I have pulled my son out of the school as I no longer feel safe having him attend a school where the administration takes zero action to ensure the safety of its students and staff. They chose to build their school across the street from a building which is "something straight out of an Alfred Hitchcock movie". So, in my opinion, they need to be more diligent.

As of now, these offenders below list the Hotel Lafayette as their primary residence. While Megan's Law does not routinely dictate where a registered sex offender can live, some individual offenders are restricted from living near schools and daycares. This information is not being followed up on as far as I can tell.

Robert William McCullough - Repeat, violent predator
Eric Orlando Garcia - Tier 3 sex offender
Patrick Joseph Boscia Jr - Sexually Violent Predator
Neil James Albright - Tier 3 sex offender

While these men may, or may not, have personal restrictions on where they can live, the fact that there are four living in the hotel unchecked is alarming.

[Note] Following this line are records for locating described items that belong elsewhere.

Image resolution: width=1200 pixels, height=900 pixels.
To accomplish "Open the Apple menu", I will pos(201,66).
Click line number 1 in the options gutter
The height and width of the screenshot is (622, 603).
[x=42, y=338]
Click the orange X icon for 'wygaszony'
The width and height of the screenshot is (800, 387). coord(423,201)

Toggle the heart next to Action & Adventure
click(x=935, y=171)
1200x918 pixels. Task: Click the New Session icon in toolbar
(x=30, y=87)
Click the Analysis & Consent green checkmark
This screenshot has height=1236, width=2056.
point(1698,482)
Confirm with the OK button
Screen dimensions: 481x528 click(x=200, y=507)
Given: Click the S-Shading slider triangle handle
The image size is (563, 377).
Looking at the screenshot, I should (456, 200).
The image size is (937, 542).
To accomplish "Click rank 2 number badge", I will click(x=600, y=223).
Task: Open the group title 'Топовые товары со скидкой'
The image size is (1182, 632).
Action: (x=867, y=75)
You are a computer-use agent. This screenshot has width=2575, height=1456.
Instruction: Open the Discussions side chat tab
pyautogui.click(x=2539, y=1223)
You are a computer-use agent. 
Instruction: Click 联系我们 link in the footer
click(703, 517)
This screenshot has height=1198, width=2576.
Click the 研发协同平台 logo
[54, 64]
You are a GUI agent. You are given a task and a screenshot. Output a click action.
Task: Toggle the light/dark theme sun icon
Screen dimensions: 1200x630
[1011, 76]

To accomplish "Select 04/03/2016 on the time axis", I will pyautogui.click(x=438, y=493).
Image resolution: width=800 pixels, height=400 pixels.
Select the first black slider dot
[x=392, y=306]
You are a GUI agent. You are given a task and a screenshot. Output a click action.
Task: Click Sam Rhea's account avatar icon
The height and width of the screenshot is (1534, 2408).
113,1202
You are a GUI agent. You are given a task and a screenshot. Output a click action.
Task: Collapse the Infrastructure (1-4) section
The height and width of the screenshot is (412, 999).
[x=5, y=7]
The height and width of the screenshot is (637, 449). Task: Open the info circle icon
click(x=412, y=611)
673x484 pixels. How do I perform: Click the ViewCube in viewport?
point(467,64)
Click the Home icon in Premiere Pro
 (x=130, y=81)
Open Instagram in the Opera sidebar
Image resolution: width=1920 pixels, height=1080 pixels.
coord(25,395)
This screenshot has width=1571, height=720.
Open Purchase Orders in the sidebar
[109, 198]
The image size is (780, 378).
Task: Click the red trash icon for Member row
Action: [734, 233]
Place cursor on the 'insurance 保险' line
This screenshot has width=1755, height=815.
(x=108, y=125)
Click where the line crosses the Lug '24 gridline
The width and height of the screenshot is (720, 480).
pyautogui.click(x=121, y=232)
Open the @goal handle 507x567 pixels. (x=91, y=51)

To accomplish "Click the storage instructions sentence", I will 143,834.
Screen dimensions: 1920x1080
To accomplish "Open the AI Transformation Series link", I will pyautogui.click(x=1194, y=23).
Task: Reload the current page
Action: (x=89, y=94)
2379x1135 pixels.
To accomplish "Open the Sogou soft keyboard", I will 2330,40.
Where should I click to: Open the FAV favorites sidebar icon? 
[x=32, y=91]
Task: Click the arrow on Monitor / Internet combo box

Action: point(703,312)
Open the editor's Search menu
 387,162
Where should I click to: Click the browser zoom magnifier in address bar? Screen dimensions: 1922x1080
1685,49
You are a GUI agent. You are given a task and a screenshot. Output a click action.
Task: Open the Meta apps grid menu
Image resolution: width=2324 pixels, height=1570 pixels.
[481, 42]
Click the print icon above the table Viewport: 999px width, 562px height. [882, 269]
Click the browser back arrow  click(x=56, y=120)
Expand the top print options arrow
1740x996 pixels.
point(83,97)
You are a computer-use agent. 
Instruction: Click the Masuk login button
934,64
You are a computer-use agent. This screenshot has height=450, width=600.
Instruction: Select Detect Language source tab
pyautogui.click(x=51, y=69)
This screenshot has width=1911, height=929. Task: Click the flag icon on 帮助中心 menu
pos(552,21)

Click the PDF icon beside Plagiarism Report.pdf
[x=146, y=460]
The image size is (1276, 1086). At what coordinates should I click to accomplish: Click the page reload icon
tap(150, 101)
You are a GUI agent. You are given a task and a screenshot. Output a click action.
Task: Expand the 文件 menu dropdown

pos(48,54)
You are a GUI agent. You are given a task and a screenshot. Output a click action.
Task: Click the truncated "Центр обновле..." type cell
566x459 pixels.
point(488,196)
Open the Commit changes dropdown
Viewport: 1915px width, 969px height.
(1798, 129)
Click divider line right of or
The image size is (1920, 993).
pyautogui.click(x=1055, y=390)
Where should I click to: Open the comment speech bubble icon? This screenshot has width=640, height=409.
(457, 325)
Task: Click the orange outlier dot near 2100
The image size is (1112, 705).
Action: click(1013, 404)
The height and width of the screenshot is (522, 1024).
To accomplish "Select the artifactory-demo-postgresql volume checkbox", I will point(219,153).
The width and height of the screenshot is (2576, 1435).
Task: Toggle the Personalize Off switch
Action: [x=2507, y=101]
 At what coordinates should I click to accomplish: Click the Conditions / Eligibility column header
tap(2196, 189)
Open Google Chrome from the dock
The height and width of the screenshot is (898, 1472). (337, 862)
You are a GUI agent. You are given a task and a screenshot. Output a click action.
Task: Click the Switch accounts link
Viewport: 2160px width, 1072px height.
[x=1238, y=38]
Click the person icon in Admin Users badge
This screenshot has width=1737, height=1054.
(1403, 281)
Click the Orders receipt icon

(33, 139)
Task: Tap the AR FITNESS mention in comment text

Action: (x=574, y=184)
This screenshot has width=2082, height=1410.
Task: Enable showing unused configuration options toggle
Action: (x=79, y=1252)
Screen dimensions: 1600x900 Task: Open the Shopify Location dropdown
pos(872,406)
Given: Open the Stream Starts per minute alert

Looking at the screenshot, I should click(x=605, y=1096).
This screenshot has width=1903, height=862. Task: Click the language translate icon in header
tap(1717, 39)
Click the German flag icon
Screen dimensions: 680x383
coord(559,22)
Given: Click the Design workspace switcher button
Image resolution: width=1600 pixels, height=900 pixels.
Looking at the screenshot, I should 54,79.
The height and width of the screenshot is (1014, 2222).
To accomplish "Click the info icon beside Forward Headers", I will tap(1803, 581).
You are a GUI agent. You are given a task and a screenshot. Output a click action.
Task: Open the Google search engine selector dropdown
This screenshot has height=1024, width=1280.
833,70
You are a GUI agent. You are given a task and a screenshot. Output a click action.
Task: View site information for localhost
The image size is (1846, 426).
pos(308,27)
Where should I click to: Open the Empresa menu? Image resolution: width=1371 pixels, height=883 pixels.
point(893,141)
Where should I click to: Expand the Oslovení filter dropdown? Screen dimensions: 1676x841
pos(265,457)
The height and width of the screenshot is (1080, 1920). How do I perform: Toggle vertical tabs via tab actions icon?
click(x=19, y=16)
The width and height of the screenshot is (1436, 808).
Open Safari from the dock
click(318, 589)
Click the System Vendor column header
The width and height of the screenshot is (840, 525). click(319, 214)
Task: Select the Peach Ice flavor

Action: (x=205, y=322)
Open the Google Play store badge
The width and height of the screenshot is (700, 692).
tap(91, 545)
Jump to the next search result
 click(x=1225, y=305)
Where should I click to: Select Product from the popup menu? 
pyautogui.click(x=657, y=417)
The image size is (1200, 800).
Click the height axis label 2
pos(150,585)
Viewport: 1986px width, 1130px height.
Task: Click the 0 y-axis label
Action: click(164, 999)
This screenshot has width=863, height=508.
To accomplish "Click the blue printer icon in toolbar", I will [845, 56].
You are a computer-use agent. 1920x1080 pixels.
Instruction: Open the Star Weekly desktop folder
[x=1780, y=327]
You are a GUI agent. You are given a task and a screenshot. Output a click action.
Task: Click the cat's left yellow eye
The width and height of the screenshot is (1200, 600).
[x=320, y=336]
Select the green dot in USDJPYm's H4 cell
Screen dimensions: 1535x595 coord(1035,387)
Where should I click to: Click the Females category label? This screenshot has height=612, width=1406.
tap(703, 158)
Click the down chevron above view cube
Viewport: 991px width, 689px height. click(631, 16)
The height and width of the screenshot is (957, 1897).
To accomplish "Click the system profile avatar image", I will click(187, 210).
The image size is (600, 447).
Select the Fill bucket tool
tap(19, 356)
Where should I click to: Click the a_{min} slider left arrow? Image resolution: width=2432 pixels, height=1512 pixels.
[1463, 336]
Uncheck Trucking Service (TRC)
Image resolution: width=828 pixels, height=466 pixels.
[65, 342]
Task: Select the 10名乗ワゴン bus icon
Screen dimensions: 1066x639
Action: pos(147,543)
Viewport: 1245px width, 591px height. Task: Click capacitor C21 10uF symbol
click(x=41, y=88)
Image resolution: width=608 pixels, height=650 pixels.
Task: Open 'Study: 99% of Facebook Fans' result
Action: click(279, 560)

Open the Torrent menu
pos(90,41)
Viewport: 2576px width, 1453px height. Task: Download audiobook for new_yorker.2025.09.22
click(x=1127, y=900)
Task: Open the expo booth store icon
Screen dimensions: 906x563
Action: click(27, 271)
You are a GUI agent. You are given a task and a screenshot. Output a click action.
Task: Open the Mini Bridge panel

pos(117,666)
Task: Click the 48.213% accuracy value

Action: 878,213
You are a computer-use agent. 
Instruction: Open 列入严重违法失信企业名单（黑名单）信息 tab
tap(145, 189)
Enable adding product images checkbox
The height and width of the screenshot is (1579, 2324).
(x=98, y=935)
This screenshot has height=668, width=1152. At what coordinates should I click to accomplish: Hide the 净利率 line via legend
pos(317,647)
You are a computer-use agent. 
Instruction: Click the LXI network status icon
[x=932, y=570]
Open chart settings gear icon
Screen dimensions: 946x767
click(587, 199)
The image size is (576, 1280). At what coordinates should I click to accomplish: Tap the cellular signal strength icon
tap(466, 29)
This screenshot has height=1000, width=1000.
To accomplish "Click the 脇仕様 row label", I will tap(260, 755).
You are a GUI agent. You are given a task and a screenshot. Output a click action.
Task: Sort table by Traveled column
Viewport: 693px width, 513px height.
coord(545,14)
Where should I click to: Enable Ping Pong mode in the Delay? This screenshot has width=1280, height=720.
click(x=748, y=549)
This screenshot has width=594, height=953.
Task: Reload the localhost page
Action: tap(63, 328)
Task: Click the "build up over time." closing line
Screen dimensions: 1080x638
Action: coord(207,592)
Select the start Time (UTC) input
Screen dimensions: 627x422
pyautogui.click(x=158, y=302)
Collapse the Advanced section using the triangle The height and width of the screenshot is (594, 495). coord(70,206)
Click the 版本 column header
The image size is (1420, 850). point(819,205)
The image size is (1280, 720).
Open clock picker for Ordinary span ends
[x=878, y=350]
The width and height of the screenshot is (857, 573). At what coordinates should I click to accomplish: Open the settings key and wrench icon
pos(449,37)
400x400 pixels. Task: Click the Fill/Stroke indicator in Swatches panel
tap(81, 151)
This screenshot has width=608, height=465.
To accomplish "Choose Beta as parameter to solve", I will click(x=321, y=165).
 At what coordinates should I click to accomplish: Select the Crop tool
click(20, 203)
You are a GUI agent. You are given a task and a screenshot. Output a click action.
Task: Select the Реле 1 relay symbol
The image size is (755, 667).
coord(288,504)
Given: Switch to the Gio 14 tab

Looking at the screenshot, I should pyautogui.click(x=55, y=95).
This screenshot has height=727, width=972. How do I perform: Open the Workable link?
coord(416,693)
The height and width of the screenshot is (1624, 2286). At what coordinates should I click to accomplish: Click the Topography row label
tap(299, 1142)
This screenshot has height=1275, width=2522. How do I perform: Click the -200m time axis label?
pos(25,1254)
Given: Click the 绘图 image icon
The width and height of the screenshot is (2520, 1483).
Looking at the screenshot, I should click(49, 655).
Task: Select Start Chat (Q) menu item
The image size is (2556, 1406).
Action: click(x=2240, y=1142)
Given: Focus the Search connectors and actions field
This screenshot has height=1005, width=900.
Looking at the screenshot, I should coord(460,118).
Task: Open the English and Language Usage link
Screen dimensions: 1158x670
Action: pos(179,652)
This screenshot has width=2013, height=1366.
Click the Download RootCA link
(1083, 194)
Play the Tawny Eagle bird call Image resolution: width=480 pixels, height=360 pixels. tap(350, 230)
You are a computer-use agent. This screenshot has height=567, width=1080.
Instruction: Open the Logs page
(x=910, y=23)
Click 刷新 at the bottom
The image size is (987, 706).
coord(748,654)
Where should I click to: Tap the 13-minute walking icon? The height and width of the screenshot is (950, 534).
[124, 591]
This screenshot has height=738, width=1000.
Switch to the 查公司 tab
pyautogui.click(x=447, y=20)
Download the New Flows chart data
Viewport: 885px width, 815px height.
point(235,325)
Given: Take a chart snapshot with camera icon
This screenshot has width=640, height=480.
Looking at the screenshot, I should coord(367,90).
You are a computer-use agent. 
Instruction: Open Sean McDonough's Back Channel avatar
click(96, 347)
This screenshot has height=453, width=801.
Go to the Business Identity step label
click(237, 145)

Who will be checking to make sure the hotel is fined accordingly if one more checks in?

Criminals and dangerous offenders choose the hotel because they are asked nothing about who they are. Robert McCullough works at the Bayou in Easton (as listed on the Megan's Law site) and stated to another employee that he was not required to show ID or even give his name when moving into the hotel.

I respectfully request that the council address this issue and offer parents some resolution as to what measures will be taken to ensure the law is being followed.

Ms. Hughes' flippant attitude and suppression of information to parents is unacceptable. They worry more about the status of their charter than the safety of their students in my opinion.

I would love the opportunity to have this issue brought to the calendar for discussion and resolution.

Thank you in advance for your time and consideration.